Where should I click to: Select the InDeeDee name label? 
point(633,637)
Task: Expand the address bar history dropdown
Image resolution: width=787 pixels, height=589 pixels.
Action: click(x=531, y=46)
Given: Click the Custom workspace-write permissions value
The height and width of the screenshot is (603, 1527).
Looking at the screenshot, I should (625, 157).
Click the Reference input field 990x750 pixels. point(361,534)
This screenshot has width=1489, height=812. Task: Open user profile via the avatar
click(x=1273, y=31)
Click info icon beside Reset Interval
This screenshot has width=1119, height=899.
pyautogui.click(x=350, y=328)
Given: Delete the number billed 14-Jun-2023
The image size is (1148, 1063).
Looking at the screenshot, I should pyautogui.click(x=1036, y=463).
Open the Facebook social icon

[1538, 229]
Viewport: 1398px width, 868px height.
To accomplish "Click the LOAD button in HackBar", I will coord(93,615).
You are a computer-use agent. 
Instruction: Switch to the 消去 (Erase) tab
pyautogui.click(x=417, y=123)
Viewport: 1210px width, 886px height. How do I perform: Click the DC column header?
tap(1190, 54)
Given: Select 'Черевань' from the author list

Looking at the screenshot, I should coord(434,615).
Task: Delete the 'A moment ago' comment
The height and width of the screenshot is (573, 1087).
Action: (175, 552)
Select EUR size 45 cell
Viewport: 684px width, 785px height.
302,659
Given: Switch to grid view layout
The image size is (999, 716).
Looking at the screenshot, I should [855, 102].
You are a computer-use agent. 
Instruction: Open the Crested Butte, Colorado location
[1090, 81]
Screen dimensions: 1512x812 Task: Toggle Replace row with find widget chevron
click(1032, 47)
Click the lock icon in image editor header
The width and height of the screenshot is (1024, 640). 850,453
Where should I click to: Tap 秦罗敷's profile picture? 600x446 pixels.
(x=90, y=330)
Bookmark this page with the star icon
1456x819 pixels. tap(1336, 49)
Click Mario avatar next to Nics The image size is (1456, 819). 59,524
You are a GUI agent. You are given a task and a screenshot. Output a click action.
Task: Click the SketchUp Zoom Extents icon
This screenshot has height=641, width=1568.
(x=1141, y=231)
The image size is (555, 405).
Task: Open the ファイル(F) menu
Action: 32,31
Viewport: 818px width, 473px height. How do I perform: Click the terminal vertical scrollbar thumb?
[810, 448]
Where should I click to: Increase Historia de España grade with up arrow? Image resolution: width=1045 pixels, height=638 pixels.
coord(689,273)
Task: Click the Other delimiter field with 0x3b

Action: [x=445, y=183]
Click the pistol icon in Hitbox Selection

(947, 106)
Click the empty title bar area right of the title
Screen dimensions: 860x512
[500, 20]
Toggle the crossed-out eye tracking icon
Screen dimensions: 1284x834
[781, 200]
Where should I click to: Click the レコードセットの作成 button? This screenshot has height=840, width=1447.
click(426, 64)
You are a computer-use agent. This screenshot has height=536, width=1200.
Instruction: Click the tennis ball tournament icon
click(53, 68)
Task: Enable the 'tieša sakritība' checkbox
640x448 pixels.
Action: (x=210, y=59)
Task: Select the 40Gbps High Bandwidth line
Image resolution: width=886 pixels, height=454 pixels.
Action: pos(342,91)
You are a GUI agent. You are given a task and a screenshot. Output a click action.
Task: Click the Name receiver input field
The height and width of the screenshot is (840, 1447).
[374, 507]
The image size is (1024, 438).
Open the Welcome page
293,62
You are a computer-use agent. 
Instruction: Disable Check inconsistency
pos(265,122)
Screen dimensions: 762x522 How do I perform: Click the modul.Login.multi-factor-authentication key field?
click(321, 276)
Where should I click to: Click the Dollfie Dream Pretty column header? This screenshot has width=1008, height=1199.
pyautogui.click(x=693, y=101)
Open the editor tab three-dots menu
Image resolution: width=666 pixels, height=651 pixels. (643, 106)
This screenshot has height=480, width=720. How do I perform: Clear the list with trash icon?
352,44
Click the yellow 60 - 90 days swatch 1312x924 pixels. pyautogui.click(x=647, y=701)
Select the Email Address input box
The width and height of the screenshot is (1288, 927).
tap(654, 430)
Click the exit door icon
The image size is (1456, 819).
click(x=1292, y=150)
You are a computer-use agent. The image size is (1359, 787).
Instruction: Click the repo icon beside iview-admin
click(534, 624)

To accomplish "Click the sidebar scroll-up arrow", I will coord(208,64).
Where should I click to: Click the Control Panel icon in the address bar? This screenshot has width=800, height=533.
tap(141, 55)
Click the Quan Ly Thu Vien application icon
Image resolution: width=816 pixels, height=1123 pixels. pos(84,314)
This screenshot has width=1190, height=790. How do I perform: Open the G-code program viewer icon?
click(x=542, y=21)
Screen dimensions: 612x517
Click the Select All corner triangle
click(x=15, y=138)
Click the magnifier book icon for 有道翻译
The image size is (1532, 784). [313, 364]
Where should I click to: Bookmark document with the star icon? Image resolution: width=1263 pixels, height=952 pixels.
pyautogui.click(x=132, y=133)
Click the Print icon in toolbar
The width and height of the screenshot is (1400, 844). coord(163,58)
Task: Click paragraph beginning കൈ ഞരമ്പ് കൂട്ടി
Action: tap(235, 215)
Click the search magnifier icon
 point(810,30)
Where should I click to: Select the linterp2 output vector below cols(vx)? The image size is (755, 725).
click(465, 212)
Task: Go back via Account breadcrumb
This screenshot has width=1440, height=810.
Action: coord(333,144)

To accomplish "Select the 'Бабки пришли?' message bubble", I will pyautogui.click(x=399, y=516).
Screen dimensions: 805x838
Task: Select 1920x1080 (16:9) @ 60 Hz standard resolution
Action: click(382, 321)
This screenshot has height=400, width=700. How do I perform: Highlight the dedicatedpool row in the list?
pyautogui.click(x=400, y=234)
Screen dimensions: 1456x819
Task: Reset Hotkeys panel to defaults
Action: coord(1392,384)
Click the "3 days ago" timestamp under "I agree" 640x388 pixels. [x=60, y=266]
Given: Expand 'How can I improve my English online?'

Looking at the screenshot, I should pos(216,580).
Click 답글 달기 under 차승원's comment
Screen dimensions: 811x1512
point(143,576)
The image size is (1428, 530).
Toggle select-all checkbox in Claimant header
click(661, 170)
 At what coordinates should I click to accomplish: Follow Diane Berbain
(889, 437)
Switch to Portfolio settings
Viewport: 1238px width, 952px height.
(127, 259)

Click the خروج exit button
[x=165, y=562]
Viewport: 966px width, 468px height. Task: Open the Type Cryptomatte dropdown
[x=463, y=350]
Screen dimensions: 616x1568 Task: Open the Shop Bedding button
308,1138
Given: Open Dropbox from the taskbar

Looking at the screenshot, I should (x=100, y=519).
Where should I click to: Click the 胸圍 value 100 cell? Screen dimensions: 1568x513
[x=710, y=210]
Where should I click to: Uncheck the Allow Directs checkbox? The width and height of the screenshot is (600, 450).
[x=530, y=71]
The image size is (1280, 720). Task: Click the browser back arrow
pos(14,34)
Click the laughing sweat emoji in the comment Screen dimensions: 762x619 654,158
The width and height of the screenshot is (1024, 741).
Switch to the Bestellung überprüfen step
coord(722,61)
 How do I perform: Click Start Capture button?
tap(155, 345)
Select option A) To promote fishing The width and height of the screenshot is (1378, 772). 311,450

* * *

WHAT TO PRODUCE:
Please report how many lines in the rows above contain the string "Instruction", giving only the number.

EXERCISE ANSWER:
5